The global burden of cardiovascular disease is significant. According to data from the World Health Organization (2018), 17.7 million people die each year, which represents an estimated 31% of all deaths worldwide. In the United States, 1 of every 3 deaths is from cardiovascular disease, with 1 out of every 7 from sudden cardiac death (American Heart Association, 2018; Benjamin et al., 2018).
Cardiac arrests occur both out of the hospital and within the hospital. Data on survival from out of hospital cardiac arrest from a large multicenter trial was reported at 10.4% (Daya et al., 2015). In a multi-country European registry, survival for at least 30 days or to discharge was reported at 29.7%, with large variability reported among participating sites (Gräsner et al., 2016).
For in-hospital arrests, survival to hospital discharge for adults is low at 25.8%. In the United Kingdom, the survival rate is 18.4%. Survivors of cardiac arrest frequently have multiple medical problems, cognitive deficits, and functional impairments at discharge (Benjamin et al., 2018). In the elderly, one study reported in-hospital survival to discharge at 17.7%; that number decreased to 8.8% for patients who received cardiopulmonary resuscitation more than once (Menon, Ehlenbach, Ford, & Stapleton, 2014).
An opportunity for improvement in resuscitation performance was identified at an academic medical center in the southern United States. The academic medical center participates in the American Heart Association’s Get With The Guidelines®-Resuscitation program (American Heart Association, 2018). Reports available from the database include local data for trending and benchmarked data with other hospitals in the same state and across the nation. The goal for first shock, for a patient in a shockable rhythm, is 2 minutes, > 85% of the time. Trends in institutional data demonstrated that defibrillation within the first 2 minutes was below the goals. This trend was also noted within 6 months of deployment of a new code cart defibrillator.

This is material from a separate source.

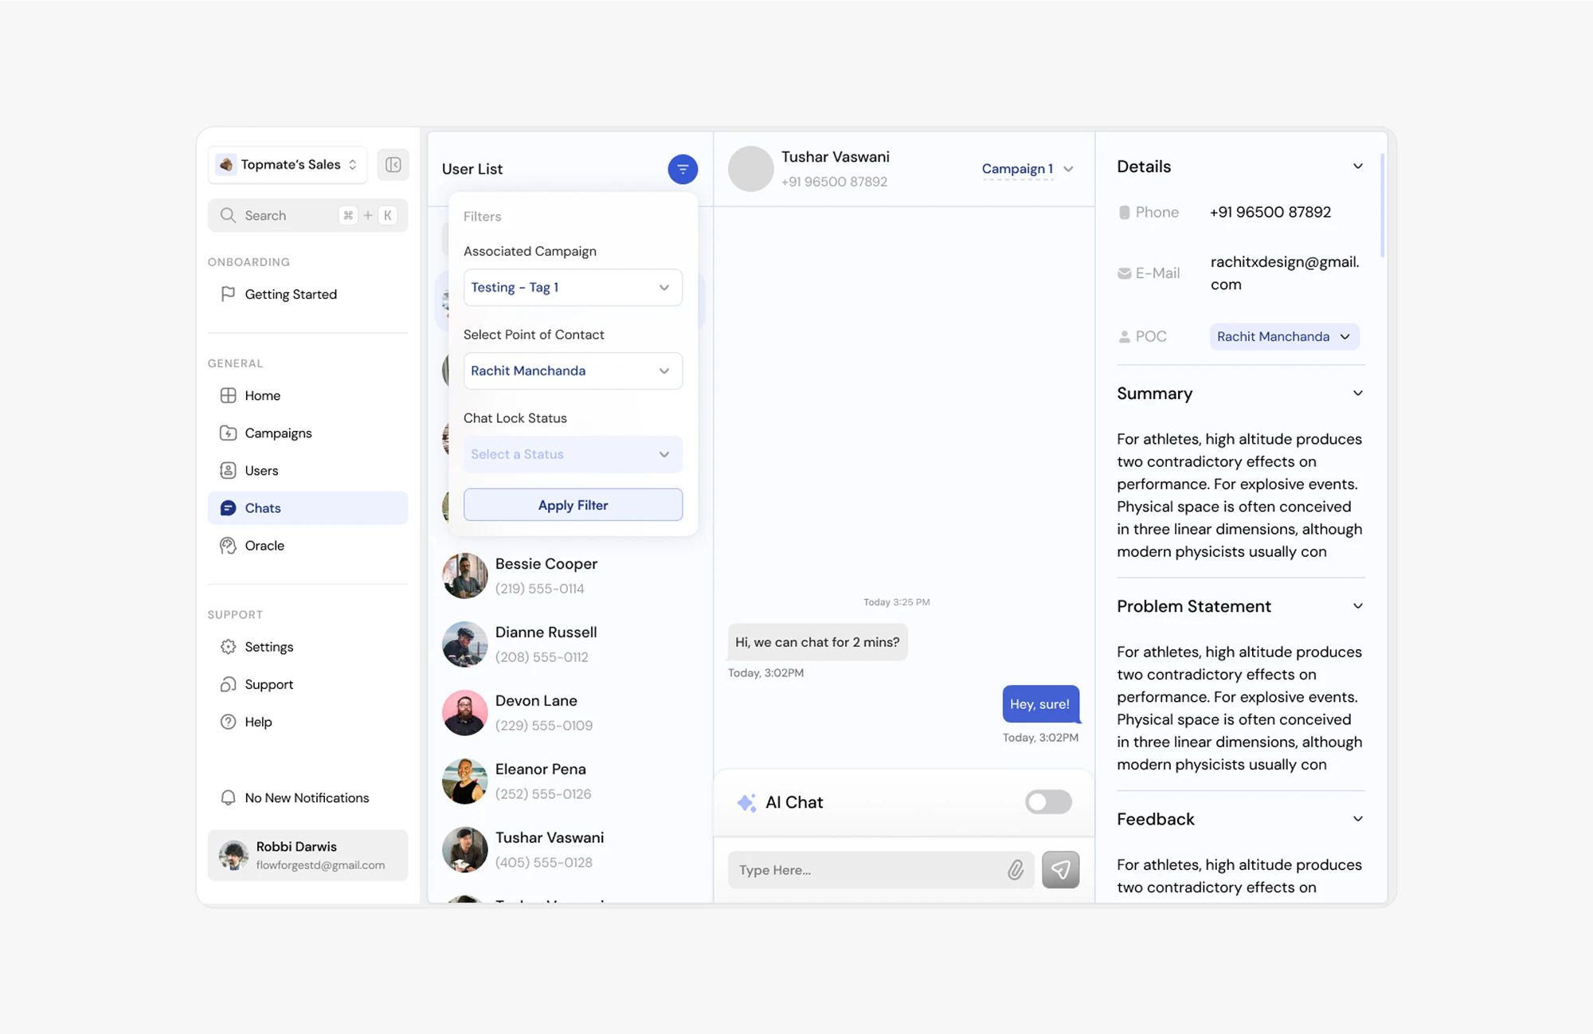Open the POC dropdown showing Rachit Manchanda
1593x1034 pixels.
[1283, 336]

In a study by Knight et al. (2014), resuscitation performance and patient outcomes improved with training of staff, which included simulation. In a study published by O’Donoghue et al. (2015) in which nurses were surveyed regarding several aspects of resuscitation, medical-surgical nurse respondents indicated that only 5% were “very comfortable/confident” in performing resuscitation. The majority felt “comfortable/confident” (39%) or “somewhat comfortable/confident” (39%).
Description:
A needs assessment from one hospital in the academic medical center indicated that nurses on medical-surgical units were least familiar and confident with the overall operations of the defibrillator. This was not surprising due to the fact that medical-surgical nurses do not participate in as many codes as ICU nurses do in our organization. A Clinical Nurse Specialist and Clinical Educator embarked on a project to provide frequent simulation exercises. Starting in November 2016, weekly hands-on practice was offered, on both day shift and night shift on random medical-surgical units. All equipment is on a rolling cart, moving from one area to the next, offering brief sessions with clinicians at point of care.
Evaluation:
Prior to, and at the initiation of the intervention, quarterly data on time to defibrillation for the institution was not meeting goal (time to defibrillation). For the past 2 quarters, the goal has been achieved and sustained. Nine months after the initiation of weekly defibrillator rounding, a survey of the medical-surgical staffs’ experiences with the weekly defibrillator rounds was conducted. Of respondents, 71% indicated participation in the hands-on practice. 100% reported feeling confident in applying the pads and turning on the defibrillator, 97% felt confident in following verbal cues, 92% felt confident in pressing analyze, and 84% of participants reported feeling confident in responding to an actual code.
Implications:
Maintaining positive patient outcomes requires frequent reassessment of staff’s education and competency needs. Nurses working in hospitals locally, regionally, and worldwide, can share innovative and practical strategies to improve clinician performance and confidence in resuscitation events. Finally, this project is congruent with the conference theme Innovating Healthy Clinical and Academic Environments: Optimizing Patient Outcomes and Professional Well-Being.